The Norway massacre was a convenient moment for anti-Christians. They were able to supplement their endless repetition of "Look at Timothy McVeigh" with "Look at Anders Breivik". Since most of the media feels no need to actually report information, this was a boon to the politically correct "Muslim all good, Christian all bad" ideologues. And since there are a great many people whose approach to issues is to repeat a mantra that makes them feel good, anti-Christian acolytes took up the chant, unwilling to recognize that Anders Breivik had rejected Christianity just as Timothy McVeigh had, both living their lives with the cultural trappings but rejecting the actual teachings of the religion. Like the Unabomber, Breivik left a manifesto, one that shows an increasingly twisted and violent person who had planned attacks for more than a decade.
It's interesting that those who call Christianity a myth are themselves very quick to believe in myths and urban legends concerning Christianity. The myth of the Crusades is a particularly dangerous one, because it conveniently allows the dodging of a history that is very relevant to the world today. We've been here before. Only chronological myopia can turn that statement into anti-Muslim rhetoric. Rather, it's a recognition of the fact that many places in the world are already involved in the repeat of a dangerous history - a history as recent as 1699.
The myth of the Crusades as an unwarranted attack on innocent Muslims in the Holy Land is only about a hundred years old and is a product of the last gasps of an Ottoman Empire desperate to gain support. The armies of Islam had roared out of Arabia and conquered Jerusalem in 638 AD, northern Africa by 700, Spain in 711. Charles "The Hammer" Martel blocked the Islamic advance at Tours and Poitier in 732. But part of Europe and much of the Middle East was now under Islamic rule, including Jerusalem. By 1027, the Eastern emperor's negotiations with the Fatimid rulers of Jerusalem had brought relief to the Christians there, and pilgrimages had resumed. But then came the Seljuk Turks, with conquest in the name of Allah, not co-existence, as their goal. Christian communities were again threatened and besieged. And Muslim armies were once again driving for Christian Constantinople, the center of the Eastern Empire. Armenia was overrun; the Emperor's forces crushed at Manzikert. Only manipulation of Islamic disunity allowed the Emperor to fend off full collapse of the Eastern Empire and he appealed to the Pope for help. In 1095 the Pope responded with a call for a Crusade to liberate Jerusalem and bring relief to the Christians there.

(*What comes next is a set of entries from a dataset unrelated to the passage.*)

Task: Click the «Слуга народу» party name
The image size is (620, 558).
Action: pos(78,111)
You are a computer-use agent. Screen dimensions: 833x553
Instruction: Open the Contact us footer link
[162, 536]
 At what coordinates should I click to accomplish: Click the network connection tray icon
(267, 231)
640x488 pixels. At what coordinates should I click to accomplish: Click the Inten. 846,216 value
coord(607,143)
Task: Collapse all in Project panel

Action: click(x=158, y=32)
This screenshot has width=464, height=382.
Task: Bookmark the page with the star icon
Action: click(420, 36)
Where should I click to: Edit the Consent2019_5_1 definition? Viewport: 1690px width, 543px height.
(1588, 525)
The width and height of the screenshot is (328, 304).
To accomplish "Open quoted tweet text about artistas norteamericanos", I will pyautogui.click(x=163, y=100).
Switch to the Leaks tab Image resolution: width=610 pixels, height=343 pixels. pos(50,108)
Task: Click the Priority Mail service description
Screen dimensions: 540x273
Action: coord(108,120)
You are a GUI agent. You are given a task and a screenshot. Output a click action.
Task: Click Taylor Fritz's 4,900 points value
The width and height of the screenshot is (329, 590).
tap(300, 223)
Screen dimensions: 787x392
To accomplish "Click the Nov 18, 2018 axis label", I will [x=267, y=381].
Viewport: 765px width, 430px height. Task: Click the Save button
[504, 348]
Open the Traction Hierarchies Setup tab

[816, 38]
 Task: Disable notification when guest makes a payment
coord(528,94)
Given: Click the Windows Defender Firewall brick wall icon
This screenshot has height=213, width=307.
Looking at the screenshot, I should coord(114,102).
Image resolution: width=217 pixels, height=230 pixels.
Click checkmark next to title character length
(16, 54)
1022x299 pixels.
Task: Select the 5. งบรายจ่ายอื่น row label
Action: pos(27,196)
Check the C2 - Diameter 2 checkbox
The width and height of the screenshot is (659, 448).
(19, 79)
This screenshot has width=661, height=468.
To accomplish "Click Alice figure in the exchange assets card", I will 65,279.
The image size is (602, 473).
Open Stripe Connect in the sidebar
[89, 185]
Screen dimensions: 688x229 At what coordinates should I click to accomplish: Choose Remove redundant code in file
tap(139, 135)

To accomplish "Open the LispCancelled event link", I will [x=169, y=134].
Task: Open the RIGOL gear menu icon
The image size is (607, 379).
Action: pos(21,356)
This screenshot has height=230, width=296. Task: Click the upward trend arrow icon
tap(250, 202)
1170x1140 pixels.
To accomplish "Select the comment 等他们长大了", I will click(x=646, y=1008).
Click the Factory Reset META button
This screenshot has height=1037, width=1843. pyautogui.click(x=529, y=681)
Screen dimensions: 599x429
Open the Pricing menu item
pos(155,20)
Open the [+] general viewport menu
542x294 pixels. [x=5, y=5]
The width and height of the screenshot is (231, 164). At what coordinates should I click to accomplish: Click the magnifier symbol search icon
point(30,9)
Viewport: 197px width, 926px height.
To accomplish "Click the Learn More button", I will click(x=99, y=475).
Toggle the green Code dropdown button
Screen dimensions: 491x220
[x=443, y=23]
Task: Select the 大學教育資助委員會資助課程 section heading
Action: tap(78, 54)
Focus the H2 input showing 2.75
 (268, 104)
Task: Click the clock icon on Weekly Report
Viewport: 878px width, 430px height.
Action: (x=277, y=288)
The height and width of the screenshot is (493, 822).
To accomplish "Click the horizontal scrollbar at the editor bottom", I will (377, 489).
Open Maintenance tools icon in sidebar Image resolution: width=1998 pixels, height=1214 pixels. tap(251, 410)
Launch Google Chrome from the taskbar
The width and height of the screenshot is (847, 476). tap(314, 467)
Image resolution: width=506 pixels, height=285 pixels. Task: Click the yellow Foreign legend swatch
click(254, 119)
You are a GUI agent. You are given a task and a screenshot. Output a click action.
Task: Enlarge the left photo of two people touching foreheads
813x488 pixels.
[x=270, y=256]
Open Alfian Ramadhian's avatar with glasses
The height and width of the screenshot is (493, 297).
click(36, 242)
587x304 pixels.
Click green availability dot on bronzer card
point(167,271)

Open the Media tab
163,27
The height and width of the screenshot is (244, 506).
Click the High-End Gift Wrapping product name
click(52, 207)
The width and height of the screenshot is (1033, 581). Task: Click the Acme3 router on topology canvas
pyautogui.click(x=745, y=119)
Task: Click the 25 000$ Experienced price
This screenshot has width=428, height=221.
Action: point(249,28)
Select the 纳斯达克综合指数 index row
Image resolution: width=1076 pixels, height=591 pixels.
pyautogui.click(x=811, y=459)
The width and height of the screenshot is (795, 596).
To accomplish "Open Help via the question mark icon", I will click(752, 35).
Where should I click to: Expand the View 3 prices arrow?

The Pope and the Eastern Emperor knew that if Constantinople fell to the Seljuks the victories of Charles Martel would be meaningless and Europe would be open to Islamic conquerors. And so it proved once Constantinople fell in the fifteenth century. By the time the Ottoman armies were stopped in 1699 they had conquered most of Eastern Europe. To put that year in some historical perspective, by 1699 Jamestown, VA, had been in existence for 92 years, Plymouth, MA, for 70, and Benjamin Franklin would be born in less than 7 years.
For two years the Crusaders fought their way to Jerusalem. The army was of its time - a time when resistance brought slaughter and sack. The Papal Legate had restrained them for two years, but he died just before they reached Jerusalem. Without him, Jerusalem fell brutally. And brutality in war was tit for tat.
That evil was done in the name of Christianity during the Crusades is inarguable. But the Crusades began as a response to Islamic invasion and to free Christians who were suffering under Muslim dominion. It was not Christianity that rose up and invaded non-Christian lands, but rather an aggressive form of Islam that rose up and invaded non-Islamic lands.
The Crusader cry of "Deus volt!" may no longer be heard on a battlefield, but the cry of "Allahu akbar!" is once again reverberating around the world as Islam becomes an aggressive force in a nuclear age. Ignoring that is perilous and an invitation to a repeat of history.